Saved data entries
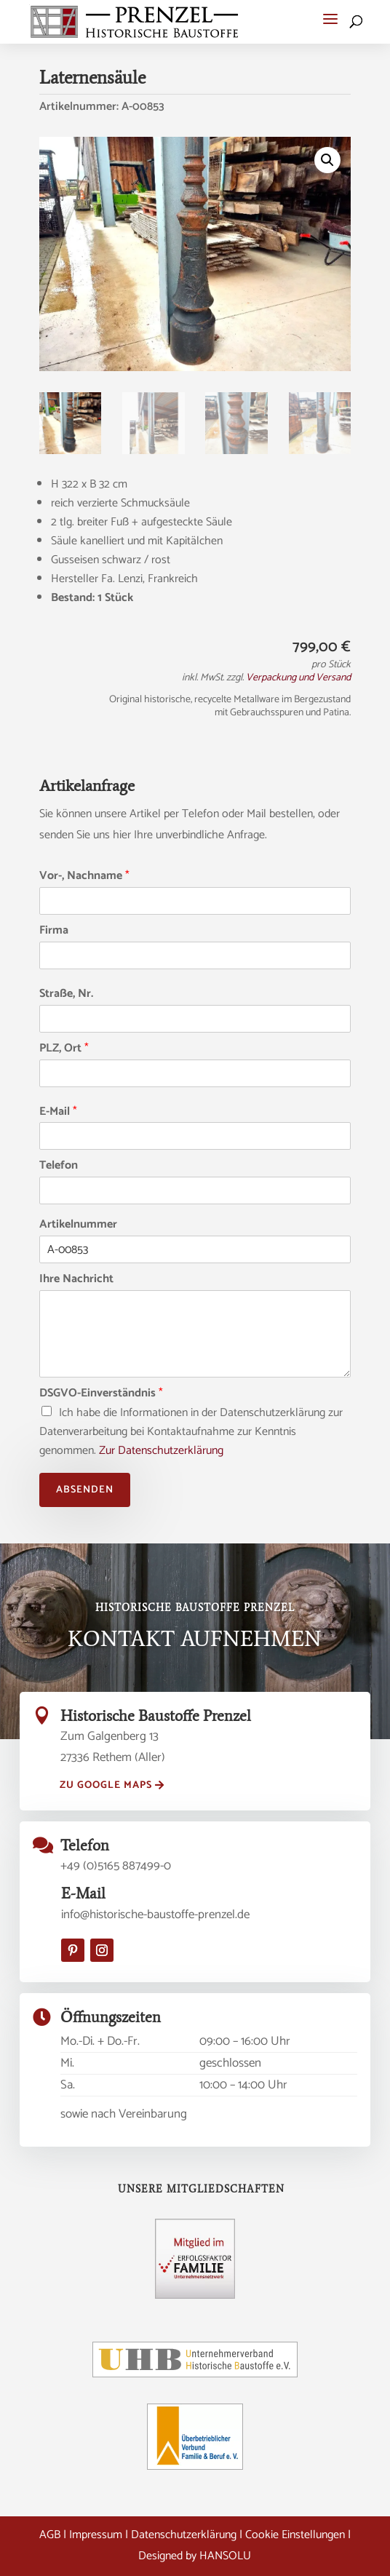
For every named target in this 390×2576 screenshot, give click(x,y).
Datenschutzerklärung (183, 2535)
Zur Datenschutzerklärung (161, 1450)
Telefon (58, 1166)
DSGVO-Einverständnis (101, 1394)
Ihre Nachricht (76, 1279)
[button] (330, 19)
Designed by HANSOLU (194, 2556)
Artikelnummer (78, 1225)
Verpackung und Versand (298, 677)
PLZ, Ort (64, 1049)
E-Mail (58, 1112)
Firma (53, 931)
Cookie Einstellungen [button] (295, 2535)
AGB (49, 2535)
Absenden (85, 1490)
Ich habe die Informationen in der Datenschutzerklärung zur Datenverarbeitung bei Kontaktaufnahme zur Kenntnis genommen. (191, 1431)
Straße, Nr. (66, 994)
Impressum (95, 2535)
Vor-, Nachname (84, 876)
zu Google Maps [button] (106, 1785)
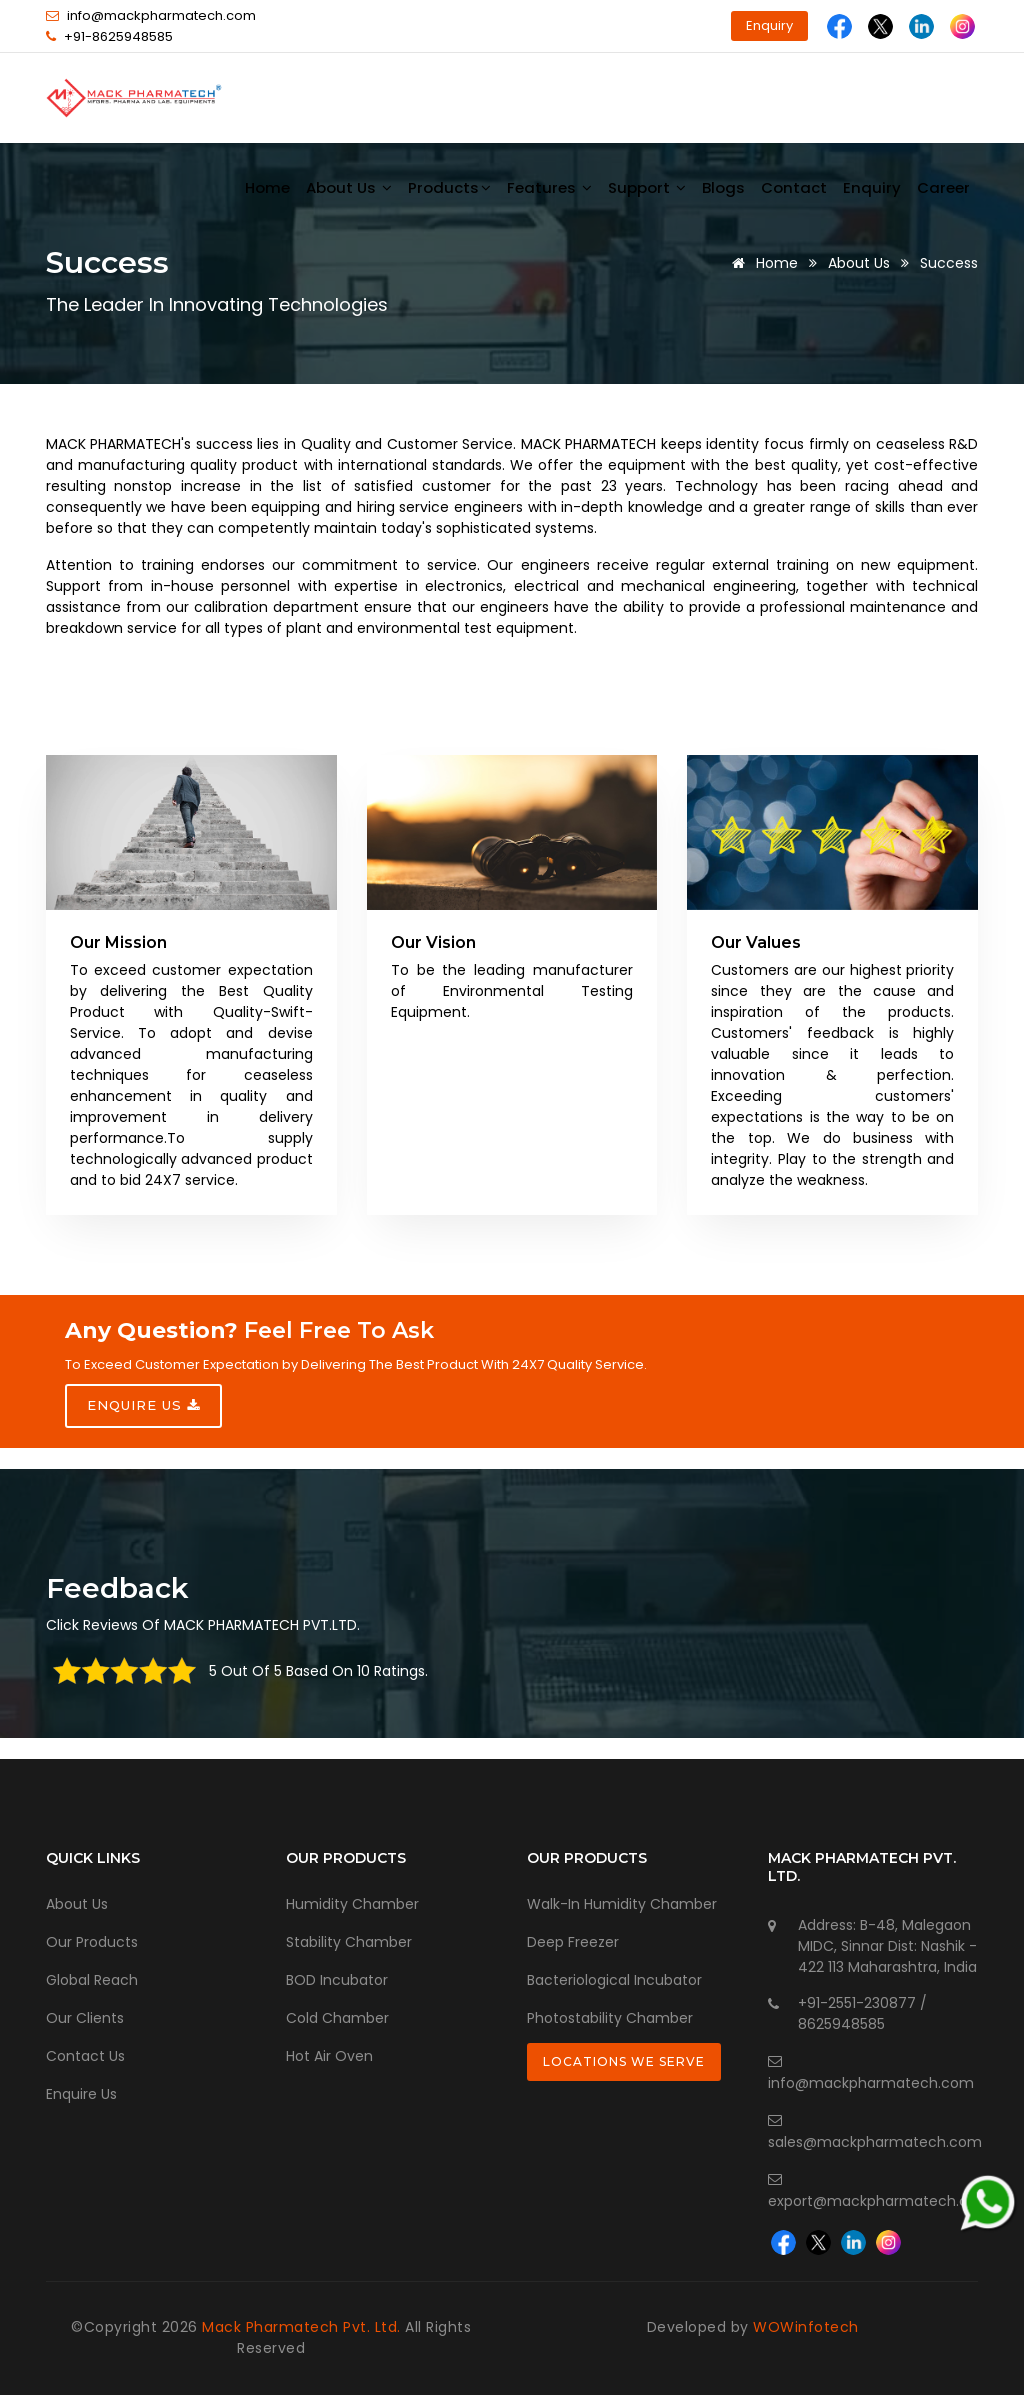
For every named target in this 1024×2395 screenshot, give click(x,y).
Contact (794, 187)
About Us (859, 263)
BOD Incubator (337, 1980)
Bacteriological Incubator (614, 1980)
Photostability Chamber (610, 2018)
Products (449, 187)
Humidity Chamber (352, 1904)
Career (943, 187)
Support (647, 187)
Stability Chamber (349, 1942)
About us (349, 187)
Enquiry (769, 25)
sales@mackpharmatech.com (875, 2142)
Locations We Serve (624, 2061)
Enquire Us (81, 2094)
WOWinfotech (806, 2327)
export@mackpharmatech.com (880, 2201)
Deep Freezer (573, 1942)
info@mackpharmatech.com (161, 15)
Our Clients (85, 2018)
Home (267, 187)
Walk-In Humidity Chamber (622, 1904)
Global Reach (92, 1980)
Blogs (723, 187)
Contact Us (85, 2056)
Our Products (92, 1942)
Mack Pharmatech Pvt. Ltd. (301, 2327)
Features (549, 187)
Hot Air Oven (329, 2056)
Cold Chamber (337, 2018)
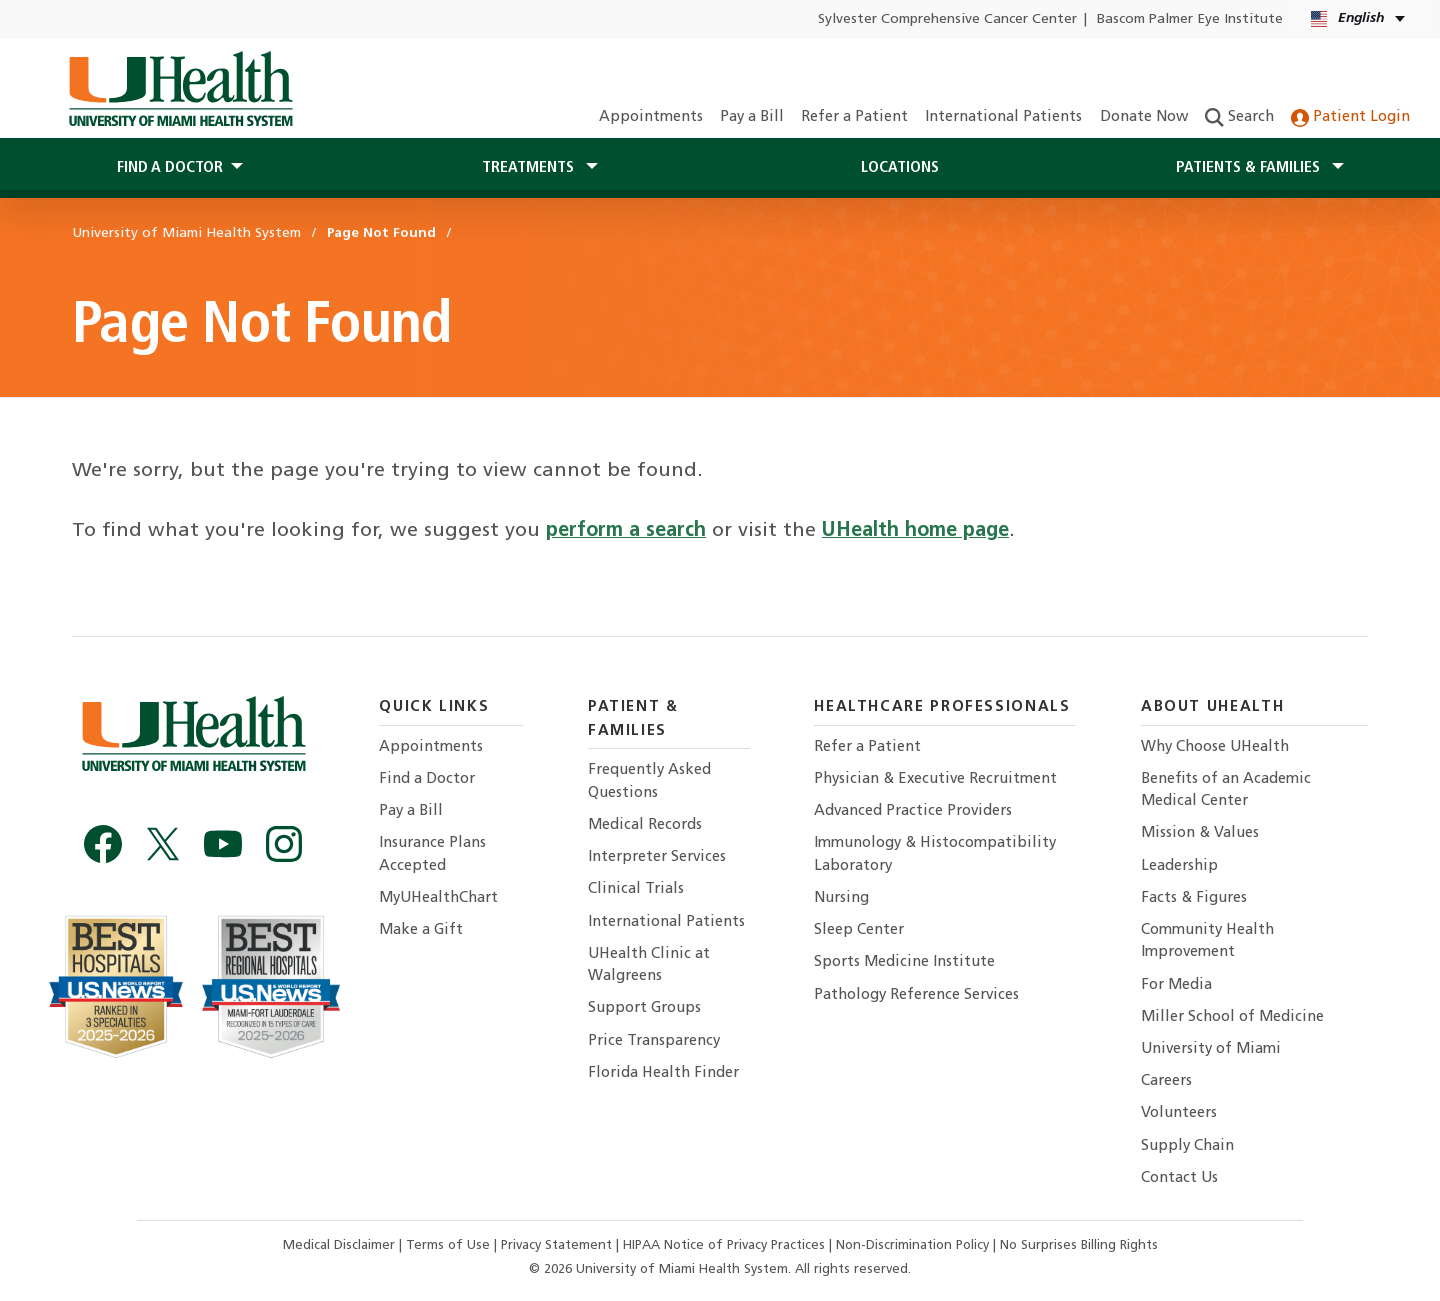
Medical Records (645, 825)
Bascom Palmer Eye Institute (1190, 19)
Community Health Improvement (1207, 941)
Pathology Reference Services (916, 995)
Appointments (651, 117)
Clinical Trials (636, 889)
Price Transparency (654, 1041)
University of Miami (1211, 1049)
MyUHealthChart (438, 898)
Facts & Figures (1194, 898)
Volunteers (1179, 1113)
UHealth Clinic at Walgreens (649, 965)
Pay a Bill (752, 117)
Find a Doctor (427, 779)
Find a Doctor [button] (170, 168)
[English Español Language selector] (1359, 19)
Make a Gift (421, 930)
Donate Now (1144, 117)
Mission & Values (1200, 833)
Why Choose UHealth (1215, 747)
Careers (1166, 1081)
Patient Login (1350, 117)
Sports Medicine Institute (904, 962)
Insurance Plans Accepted (432, 854)
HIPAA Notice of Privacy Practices (724, 1245)
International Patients (1003, 117)
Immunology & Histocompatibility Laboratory (935, 854)
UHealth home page (915, 531)
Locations (900, 168)
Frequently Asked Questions (649, 781)
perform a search (626, 531)
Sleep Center (859, 930)
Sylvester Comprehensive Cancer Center (947, 19)
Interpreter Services (657, 857)
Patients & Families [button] (1250, 168)
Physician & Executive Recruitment (935, 779)
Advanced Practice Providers (913, 811)
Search (1239, 117)
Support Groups (644, 1008)
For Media (1176, 985)
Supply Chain (1187, 1146)
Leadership (1179, 866)
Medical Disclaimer (341, 1245)
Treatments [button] (530, 168)
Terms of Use (450, 1245)
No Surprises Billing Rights (1079, 1245)
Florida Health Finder (663, 1073)
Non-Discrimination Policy (912, 1245)
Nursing (841, 898)
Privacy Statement (558, 1245)
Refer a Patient (854, 117)
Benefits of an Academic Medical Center (1226, 790)
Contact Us (1179, 1178)
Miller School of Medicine (1232, 1017)
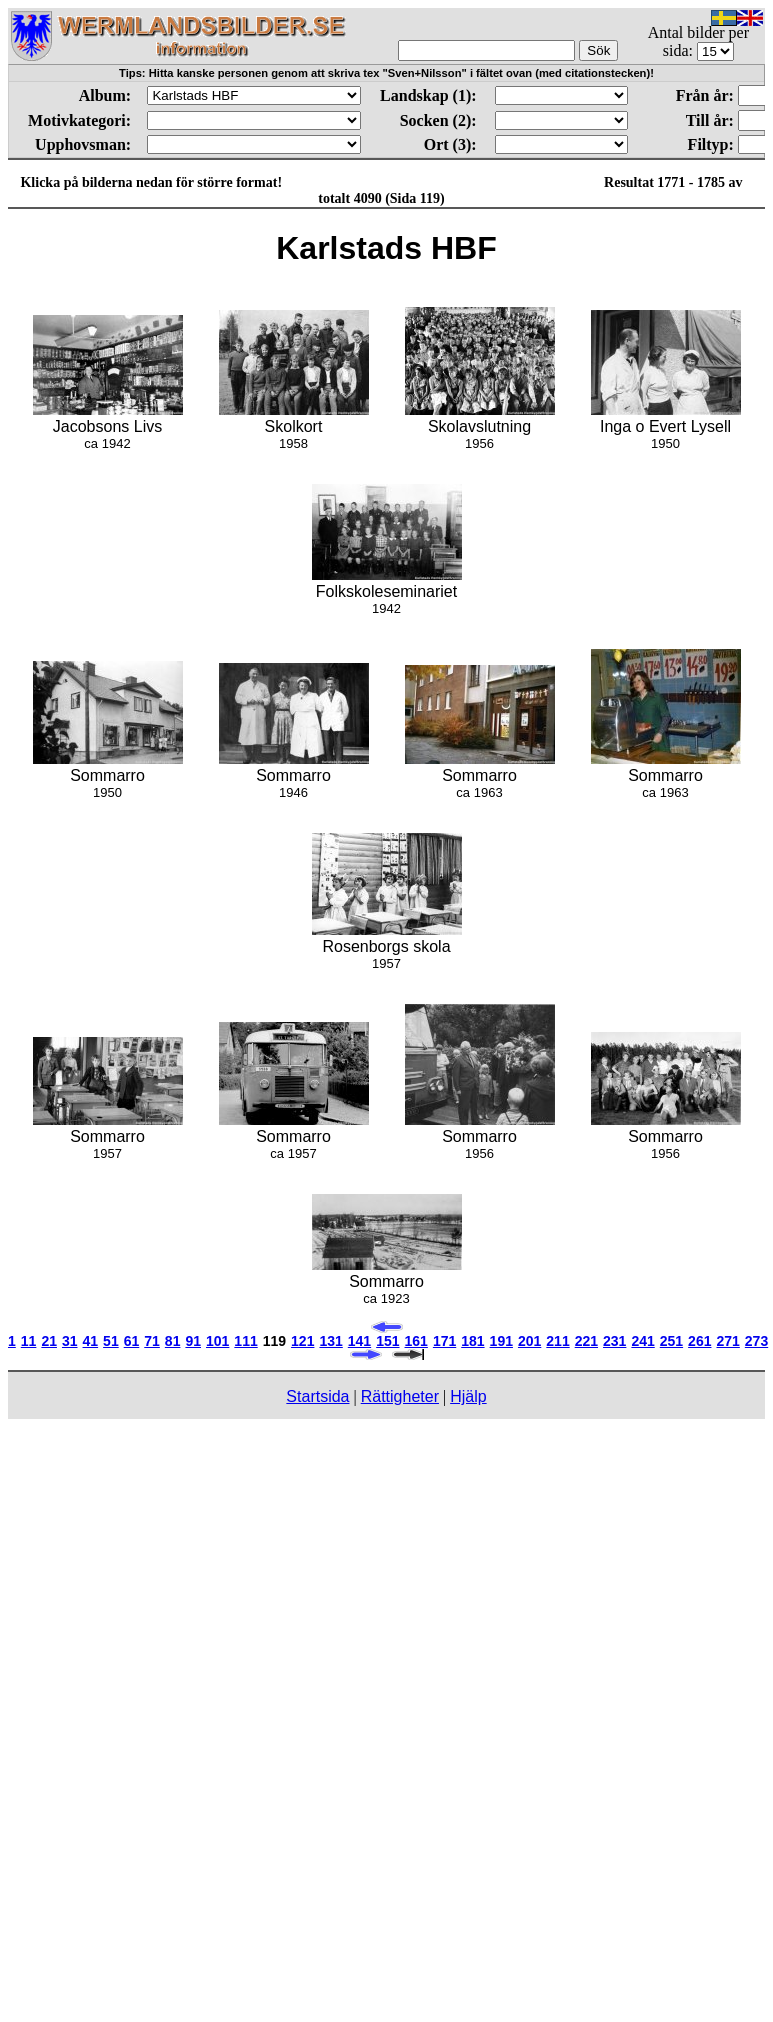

### To do
When you set down the records above, copy every line exactly and exclude the pictures.

### Exercise output
For every named target in this 390×2576 screenshot, give click(x,y).
Datenschutzerklärung (183, 2535)
Zur Datenschutzerklärung (161, 1450)
Telefon (58, 1166)
DSGVO-Einverständnis (101, 1394)
Ihre Nachricht (76, 1279)
[button] (330, 19)
Designed by HANSOLU (194, 2556)
Artikelnummer (78, 1225)
Verpackung und Versand (298, 677)
PLZ, Ort (64, 1049)
E-Mail (58, 1112)
Firma (53, 931)
Cookie Einstellungen [button] (295, 2535)
AGB (49, 2535)
Absenden (85, 1490)
Ich habe die Informationen in der Datenschutzerklärung zur Datenverarbeitung bei Kontaktaufnahme zur Kenntnis genommen. (191, 1431)
Straße, Nr. (66, 994)
Impressum (95, 2535)
Vor-, Nachname (84, 876)
zu Google Maps [button] (106, 1785)
For every named target in this 1024×2395 screenshot, give click(x,y).
Contact (794, 187)
About Us (859, 263)
BOD Incubator (337, 1980)
Bacteriological Incubator (614, 1980)
Photostability Chamber (610, 2018)
Products (449, 187)
Humidity Chamber (352, 1904)
Career (943, 187)
Support (647, 187)
Stability Chamber (349, 1942)
About us (349, 187)
Enquiry (769, 25)
sales@mackpharmatech.com (875, 2142)
Locations We Serve (624, 2061)
Enquire Us (81, 2094)
WOWinfotech (806, 2327)
export@mackpharmatech.com (880, 2201)
Deep Freezer (573, 1942)
info@mackpharmatech.com (161, 15)
Our Clients (85, 2018)
Home (267, 187)
Walk-In Humidity Chamber (622, 1904)
Global Reach (92, 1980)
Blogs (723, 187)
Contact Us (85, 2056)
Our Products (92, 1942)
Mack Pharmatech Pvt. Ltd. (301, 2327)
Features (549, 187)
Hot Air Oven (329, 2056)
Cold Chamber (337, 2018)
Medical Records (645, 825)
Bascom Palmer Eye Institute (1190, 19)
Community Health Improvement (1207, 941)
Pathology Reference Services (916, 995)
Appointments (651, 117)
Clinical Trials (636, 889)
Price Transparency (654, 1041)
University of Miami (1211, 1049)
MyUHealthChart (438, 898)
Facts & Figures (1194, 898)
Volunteers (1179, 1113)
UHealth Clinic at Walgreens (649, 965)
Pay a Bill (752, 117)
Find a Doctor (427, 779)
Find a Doctor [button] (170, 168)
[English Español Language selector] (1359, 19)
Make a Gift (421, 930)
Donate Now (1144, 117)
Mission & Values (1200, 833)
Why Choose UHealth (1215, 747)
Careers (1166, 1081)
Patient Login (1350, 117)
Sports Medicine Institute (904, 962)
Insurance Plans Accepted (432, 854)
HIPAA Notice of Privacy Practices (724, 1245)
International Patients (1003, 117)
Immunology & Histocompatibility Laboratory (935, 854)
UHealth home page (915, 531)
Locations (900, 168)
Frequently Asked Questions (649, 781)
perform a search (626, 531)
Sleep Center (859, 930)
Sylvester Comprehensive Cancer Center (947, 19)
Interpreter Services (657, 857)
Patients & Families [button] (1250, 168)
Physician & Executive Recruitment (935, 779)
Advanced Practice Providers (913, 811)
Search (1239, 117)
Support Groups (644, 1008)
For Media (1176, 985)
Supply Chain (1187, 1146)
Leadership (1179, 866)
Medical Disclaimer (341, 1245)
Treatments [button] (530, 168)
Terms of Use (450, 1245)
No Surprises Billing Rights (1079, 1245)
Florida Health Finder (663, 1073)
Non-Discrimination Policy (912, 1245)
Nursing (841, 898)
Privacy Statement (558, 1245)
Refer a Patient (854, 117)
Benefits of an Academic Medical Center (1226, 790)
Contact Us (1179, 1178)
Miller School of Medicine (1232, 1017)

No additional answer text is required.